A peek at future jobs shows growing divides
Projections see overall growth continuing to slow
A decade from now, the U.S. economy could look much the way it does today — only more so. More dominated by the service sector amid the continued erosion of manufacturing jobs. More polarized in both earnings and geography. More tilted toward jobs that require at least a bachelor’s degree.
That, at least, is the future foreseen by experts at the Bureau of Labor Statistics. The federal agency last week released its projections of what the U.S. employment picture will look like in 2026. (The estimates are based on long-term trends, not the short-term strength or weakness of the economy.)
The projections reflect some familiar patterns. Jobs in health care and clean energy will continue to grow rapidly. Manufacturing jobs will shrink, as will occupations involving data entry or other tasks that are increasingly being done by machines or algorithms. Overall job growth will continue to be slow, partly as a result of the aging of the baby boom generation; by 2026, even the youngest boomers will be approaching retirement.
Those trends don’t matter just to economists. The government’s projections, released every two years, are used by school guidance counselors to advise students, by colleges to design curriculums and by workforce development agencies to direct displaced workers into training programs.

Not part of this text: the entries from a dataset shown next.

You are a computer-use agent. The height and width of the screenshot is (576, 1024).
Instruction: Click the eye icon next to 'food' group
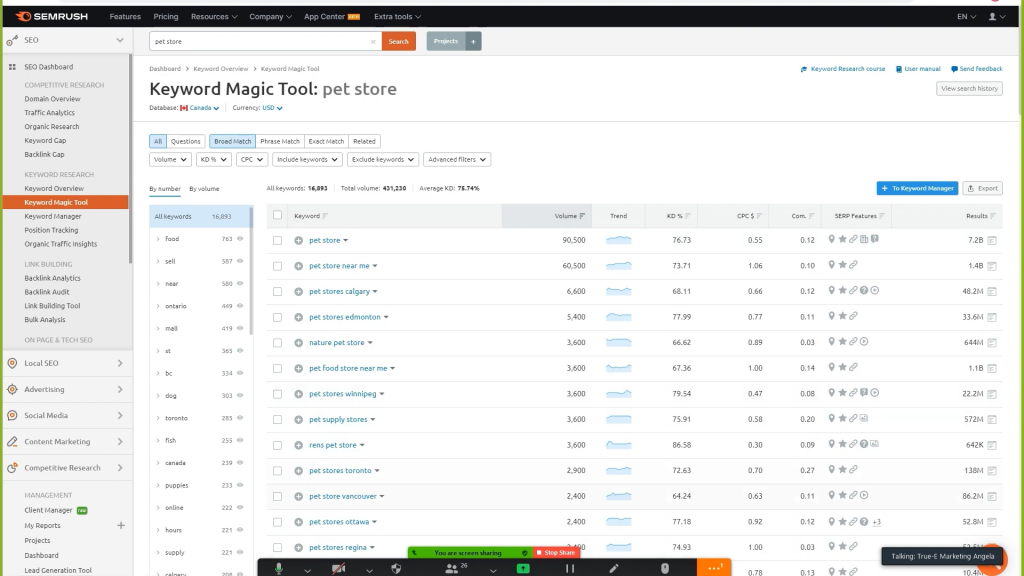(241, 239)

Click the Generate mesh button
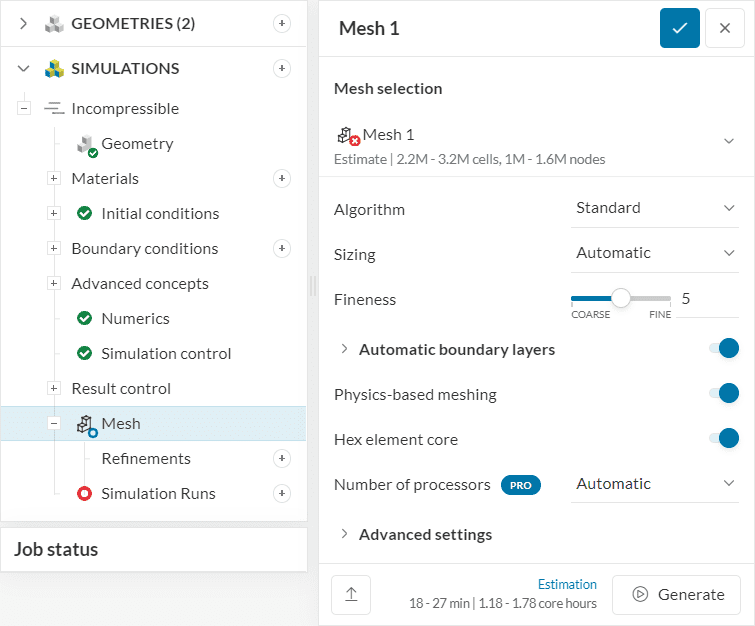pos(677,594)
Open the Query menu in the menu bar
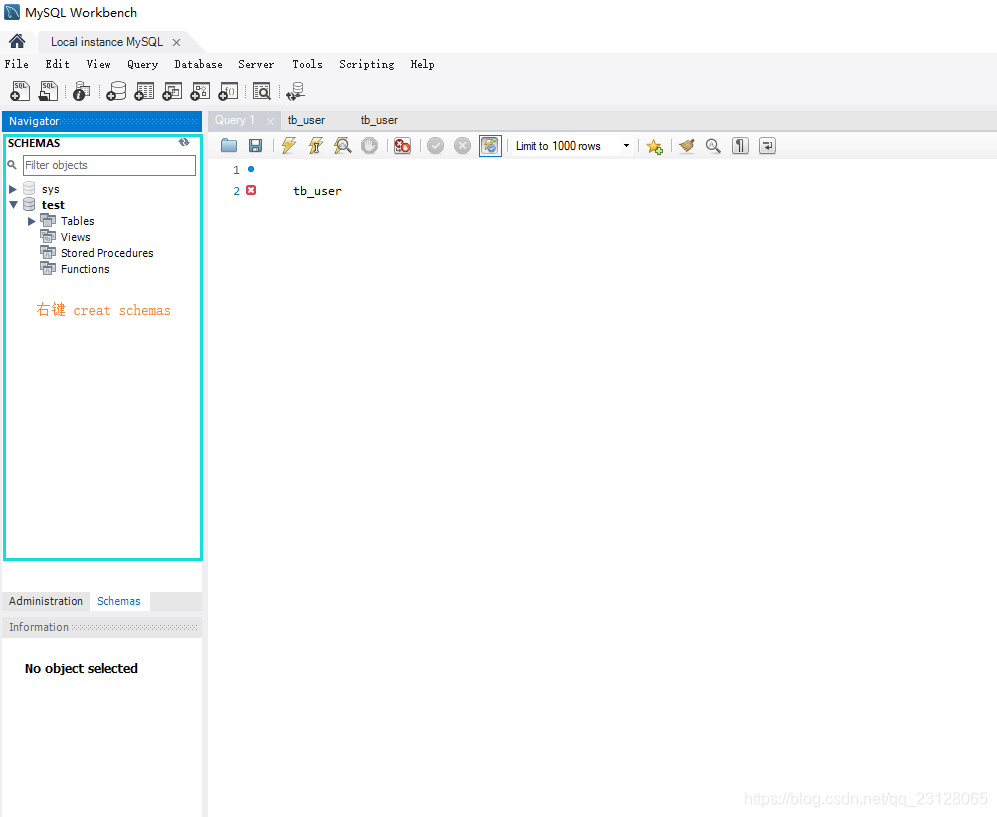The width and height of the screenshot is (997, 817). [142, 64]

The projections aren’t perfect. A decade ago, the Bureau of Labor Statistics underestimated the impact of the rise of e-commerce on retail employment, and it projected a big increase in office clerk jobs that, because of automation, never came. But the government’s experts accurately foresaw many of the most important employment trends, including the growth of jobs in health care and computer programming and the continued decline of blue-collar jobs in manufacturing.